[development] Separating configuration vs data tables

Sat Jun 10 02:27:30 UTC 2006

Moshe Weitzman wrote:
>> My suggestion is to identify which database tables contain 
>> administrative or configuration data vs. which tables contain content 
>> and then store them in separate databases (brief research indicates 
>> that MySQL supports cross-database queries but Postgres does not, so 
>> this functionality would be turned off with Postgres).  Ideally, it 
>> would then be possible to clone both databases, add modules or change 
>> settings in the sandbox until happy, and then copy back only the 
>> admin/config database and any filesystem mods.  In one step, the 
>> production system would be upgraded.
>>
>> We would have to decide which tables fall into each category and 
>> possibly refactor some tables if they span both categories.  Perhaps 
>> it is not possible to separate them all cleanly in this way, but it 
>> seems worth trying.
>>
> 
> right and right. it would be outstanding if we could pull this off. 
> Migrating changes to production is a major headache, and this would make 
> it really easy to roll forward and even roll back.

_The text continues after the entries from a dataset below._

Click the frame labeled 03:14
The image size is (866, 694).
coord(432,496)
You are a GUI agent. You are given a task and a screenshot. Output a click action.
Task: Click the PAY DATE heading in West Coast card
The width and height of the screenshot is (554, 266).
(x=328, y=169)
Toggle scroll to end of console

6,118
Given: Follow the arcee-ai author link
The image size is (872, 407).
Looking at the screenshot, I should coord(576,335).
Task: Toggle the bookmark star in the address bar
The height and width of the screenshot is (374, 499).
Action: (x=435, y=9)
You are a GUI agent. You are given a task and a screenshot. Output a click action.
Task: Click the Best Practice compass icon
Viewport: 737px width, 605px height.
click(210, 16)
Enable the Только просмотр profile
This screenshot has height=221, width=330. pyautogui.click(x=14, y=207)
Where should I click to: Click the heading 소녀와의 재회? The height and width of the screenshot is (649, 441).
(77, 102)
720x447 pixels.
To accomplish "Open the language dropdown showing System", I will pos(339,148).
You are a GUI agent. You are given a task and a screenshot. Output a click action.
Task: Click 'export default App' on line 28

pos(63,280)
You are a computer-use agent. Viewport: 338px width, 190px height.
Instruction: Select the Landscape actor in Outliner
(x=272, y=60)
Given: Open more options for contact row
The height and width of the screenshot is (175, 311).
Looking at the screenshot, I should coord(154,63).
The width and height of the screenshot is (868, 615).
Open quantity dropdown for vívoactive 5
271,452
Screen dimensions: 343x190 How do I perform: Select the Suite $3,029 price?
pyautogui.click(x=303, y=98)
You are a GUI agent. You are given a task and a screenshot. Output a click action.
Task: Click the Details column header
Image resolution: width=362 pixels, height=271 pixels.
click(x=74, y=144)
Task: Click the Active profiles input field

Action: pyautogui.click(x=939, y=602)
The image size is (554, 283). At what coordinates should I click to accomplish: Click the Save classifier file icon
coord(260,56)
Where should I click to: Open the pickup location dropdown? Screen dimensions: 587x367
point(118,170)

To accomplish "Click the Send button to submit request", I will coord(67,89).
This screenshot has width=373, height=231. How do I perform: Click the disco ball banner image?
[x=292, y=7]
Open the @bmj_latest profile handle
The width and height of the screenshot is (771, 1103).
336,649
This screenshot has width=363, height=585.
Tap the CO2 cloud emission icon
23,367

> yes, that prefix trick is very cool and requires no changes from core or 
> contrib. but i have a better idea. Lets store this mapping in a new 
> configuration table. Then, modules or the installer can write into this 
> table. we just need to run this pseudocode in settings.php where the 
> $db_prefix stuff is now:
> 
> // set prefixes for each table as specified by the prefixes table
> $sql = SELECT prefix, name FROM prefixes;
> $result = db_query($sql);
> while ($row = db_fetch_object($result) {
>   $db_prefix[$row->name] = $row->prefix;
> }
> 
> from there on, queries will always hit the right DB.
> 
> as a next step, i sigest identifying which tables go where and resolving 
> splitting up ambigous tables

Good idea!  Below, some thoughts on making it better.  First, a bit of 
clarification on Postgres vs. MySQL.

Postgres has more capabilities than MySQL, and follows the SQL standard more 
closely.  What MySQL lacks is the 3rd tier of the object hierarchy in standard 
SQL.  Standard SQL specifies a database object by a triplet usually named 
<database>.<schema>.<object> or sometimes <database>.<owner>.<object>. 
Postgres follows this model.  For example, one might have a table named "node" 
in a schema named "content" in a database instance called "test", i.e. 
test.content.node.  It is true that with Postgres, each database instance has 
its own connection server, and thus SQL queries cannot cross database 
instances.  However, they can easily span multiple schema.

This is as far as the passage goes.